Anti-monarchy protestors should not be arrested, says former Met Assistant Commissioner

15 September 2022, 12:38

'The law should not be invoked.'

By Phoebe Dampare Osei

Ex-Met Assistant Commissioner Lord Dear says anti-monarchy protestors are showing “very bad manners” but should not be arrested.

The comments made by Ex-Met Assistant Commissioner Lord Dear comes after a 22-year-old man was arrested for shouting at Prince Andrew.

He shouted: “You’re a sick old man!” during a procession in Edinburgh. Also a barrister holding up a blank piece of paper in Parliament Square was told he would be arrested if he wrote the words "Not my king" on it.

Another man was arrested in Oxford for shouting at King Charles, “Who elected him?”, but was later dearrested.

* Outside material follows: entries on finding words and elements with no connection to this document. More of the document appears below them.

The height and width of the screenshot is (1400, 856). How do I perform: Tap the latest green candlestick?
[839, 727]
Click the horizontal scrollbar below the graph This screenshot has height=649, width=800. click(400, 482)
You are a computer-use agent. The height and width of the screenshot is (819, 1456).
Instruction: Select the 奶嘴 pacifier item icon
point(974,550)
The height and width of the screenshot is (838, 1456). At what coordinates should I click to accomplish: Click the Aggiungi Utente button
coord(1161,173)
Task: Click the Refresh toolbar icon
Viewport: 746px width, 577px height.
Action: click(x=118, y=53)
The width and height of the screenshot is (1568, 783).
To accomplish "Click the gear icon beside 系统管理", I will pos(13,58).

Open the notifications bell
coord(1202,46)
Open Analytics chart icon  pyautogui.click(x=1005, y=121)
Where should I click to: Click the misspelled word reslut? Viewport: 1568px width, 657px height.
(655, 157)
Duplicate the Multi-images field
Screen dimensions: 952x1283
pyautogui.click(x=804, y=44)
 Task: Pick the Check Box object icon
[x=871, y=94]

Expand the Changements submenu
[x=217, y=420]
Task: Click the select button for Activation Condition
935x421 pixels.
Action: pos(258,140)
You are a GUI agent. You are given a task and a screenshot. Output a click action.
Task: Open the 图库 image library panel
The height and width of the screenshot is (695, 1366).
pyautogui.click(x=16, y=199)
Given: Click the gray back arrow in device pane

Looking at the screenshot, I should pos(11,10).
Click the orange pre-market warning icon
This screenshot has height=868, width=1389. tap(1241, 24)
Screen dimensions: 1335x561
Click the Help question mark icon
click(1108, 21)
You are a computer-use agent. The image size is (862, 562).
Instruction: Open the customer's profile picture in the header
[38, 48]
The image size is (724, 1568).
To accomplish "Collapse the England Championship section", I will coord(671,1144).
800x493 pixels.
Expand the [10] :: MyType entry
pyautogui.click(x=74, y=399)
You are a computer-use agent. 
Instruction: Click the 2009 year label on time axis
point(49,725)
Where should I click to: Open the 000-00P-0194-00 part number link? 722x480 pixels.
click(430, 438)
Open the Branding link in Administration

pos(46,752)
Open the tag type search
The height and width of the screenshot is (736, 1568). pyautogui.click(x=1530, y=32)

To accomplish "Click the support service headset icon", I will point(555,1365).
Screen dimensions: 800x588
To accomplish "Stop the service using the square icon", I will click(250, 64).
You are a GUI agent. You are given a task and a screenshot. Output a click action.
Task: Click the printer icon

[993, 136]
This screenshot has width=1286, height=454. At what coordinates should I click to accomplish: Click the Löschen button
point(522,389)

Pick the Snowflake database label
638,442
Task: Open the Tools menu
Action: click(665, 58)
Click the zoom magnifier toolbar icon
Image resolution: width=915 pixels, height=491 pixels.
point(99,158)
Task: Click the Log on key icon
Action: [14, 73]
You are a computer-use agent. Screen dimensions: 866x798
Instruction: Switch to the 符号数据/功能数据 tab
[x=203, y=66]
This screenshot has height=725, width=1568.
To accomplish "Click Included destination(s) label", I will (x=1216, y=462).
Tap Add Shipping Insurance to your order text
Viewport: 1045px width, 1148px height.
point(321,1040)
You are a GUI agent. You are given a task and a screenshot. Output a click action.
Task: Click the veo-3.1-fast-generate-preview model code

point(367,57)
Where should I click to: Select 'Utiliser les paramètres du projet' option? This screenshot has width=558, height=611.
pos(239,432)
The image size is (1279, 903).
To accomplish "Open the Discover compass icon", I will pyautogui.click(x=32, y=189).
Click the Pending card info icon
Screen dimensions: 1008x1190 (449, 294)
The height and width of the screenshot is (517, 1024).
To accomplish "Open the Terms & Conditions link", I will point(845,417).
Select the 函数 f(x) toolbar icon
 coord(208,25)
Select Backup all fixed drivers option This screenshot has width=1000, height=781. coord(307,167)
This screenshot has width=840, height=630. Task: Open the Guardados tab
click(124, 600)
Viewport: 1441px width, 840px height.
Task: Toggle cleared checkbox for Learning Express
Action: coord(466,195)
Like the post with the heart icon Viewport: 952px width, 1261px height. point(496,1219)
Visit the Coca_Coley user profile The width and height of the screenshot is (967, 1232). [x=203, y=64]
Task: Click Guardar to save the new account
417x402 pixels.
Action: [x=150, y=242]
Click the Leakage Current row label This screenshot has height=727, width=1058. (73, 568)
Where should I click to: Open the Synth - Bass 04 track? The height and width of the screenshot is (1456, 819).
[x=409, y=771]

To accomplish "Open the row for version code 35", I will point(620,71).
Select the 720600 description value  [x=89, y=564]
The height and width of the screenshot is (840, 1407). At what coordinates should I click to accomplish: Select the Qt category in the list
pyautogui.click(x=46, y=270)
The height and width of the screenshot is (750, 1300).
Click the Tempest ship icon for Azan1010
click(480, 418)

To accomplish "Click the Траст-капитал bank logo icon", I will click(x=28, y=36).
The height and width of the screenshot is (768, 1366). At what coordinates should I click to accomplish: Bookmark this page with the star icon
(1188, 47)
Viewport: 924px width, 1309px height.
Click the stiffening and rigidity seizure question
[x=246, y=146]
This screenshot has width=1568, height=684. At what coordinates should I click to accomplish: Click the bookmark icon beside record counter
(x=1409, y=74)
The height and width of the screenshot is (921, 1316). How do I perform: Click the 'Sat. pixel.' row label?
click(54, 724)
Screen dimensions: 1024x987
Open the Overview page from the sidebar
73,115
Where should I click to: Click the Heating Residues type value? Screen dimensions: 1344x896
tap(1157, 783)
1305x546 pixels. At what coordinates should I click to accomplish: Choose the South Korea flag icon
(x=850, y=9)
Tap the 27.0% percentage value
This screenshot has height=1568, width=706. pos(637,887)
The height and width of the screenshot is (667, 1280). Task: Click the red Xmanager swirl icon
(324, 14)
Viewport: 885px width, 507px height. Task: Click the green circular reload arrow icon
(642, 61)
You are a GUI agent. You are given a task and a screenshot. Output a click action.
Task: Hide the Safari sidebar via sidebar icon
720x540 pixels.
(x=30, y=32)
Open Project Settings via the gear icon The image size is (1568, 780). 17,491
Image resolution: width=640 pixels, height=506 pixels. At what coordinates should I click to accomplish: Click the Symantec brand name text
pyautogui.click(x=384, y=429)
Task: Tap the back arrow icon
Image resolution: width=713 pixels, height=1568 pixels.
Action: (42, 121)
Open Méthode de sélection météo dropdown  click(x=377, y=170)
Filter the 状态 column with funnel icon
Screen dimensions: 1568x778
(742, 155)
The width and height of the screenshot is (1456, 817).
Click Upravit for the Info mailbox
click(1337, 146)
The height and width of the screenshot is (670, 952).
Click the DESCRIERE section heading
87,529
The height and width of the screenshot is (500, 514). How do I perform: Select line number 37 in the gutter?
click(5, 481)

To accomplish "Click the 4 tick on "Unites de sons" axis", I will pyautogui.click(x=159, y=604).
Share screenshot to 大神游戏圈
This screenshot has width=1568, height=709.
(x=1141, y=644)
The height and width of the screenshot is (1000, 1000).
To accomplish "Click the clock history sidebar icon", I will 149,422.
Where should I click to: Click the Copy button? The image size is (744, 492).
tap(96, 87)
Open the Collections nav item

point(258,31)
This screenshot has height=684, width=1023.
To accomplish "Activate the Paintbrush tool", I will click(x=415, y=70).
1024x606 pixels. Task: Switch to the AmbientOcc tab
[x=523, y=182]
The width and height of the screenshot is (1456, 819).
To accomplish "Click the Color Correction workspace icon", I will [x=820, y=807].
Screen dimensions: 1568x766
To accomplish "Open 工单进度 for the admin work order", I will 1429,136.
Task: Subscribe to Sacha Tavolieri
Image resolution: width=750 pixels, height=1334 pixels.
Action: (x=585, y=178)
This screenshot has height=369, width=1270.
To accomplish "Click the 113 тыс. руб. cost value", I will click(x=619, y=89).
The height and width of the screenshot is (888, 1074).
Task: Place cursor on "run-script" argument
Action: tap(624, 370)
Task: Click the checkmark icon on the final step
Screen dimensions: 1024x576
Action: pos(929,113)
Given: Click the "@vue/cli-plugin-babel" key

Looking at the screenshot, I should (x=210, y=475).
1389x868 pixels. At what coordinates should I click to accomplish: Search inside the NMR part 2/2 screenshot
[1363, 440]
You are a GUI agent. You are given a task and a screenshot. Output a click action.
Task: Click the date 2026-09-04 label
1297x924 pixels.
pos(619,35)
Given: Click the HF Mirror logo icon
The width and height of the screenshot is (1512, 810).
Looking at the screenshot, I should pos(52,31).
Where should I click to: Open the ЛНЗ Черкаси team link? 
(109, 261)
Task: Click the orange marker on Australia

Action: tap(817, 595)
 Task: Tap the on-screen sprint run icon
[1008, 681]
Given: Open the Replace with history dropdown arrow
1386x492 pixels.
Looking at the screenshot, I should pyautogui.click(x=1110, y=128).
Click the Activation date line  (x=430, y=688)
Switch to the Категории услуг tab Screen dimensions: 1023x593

Lord Dear, who also served as Chief Constable of West Midlands Police, described the protests as “an exercise in very bad manners” and said he was “quite sure that most people present felt the same thing”.

He added: “I also think that the law within reason should let that go by. If you had thousands of people doing it, it might be another matter.

“This as I understand it, was lone individuals and distasteful though it might be in the eyes of most, I don’t think the law should be invoked.”

Lord Dear also touched on the oath to the King that the new Met Commissioner took.

He said: “In the middle of his first week, Mark Rowley who must be incredibly busy with all the things that are going on in London…has taken time to focus on what is going to be quite clearly his main priority and that’s to do with standards.”

He also paid tribute to the late Queen, saying: “I have to say that if you go behind the pomp and the ceremony which we’ve all seen on our television screens and in public over the last week you’ve got very human, committed, decent people who hold those offices, and the Queen of course was the living embodiment of all that.

“All those words, and we’ve seen them…her religious commitment, personal loyalty, all that and many more, shone through.

“On the occasions that I met the Queen I always came away feeling that much better, feeling that much [more] humbled. I suppose in many ways because you were in the presence then of somebody who was very, very special indeed.”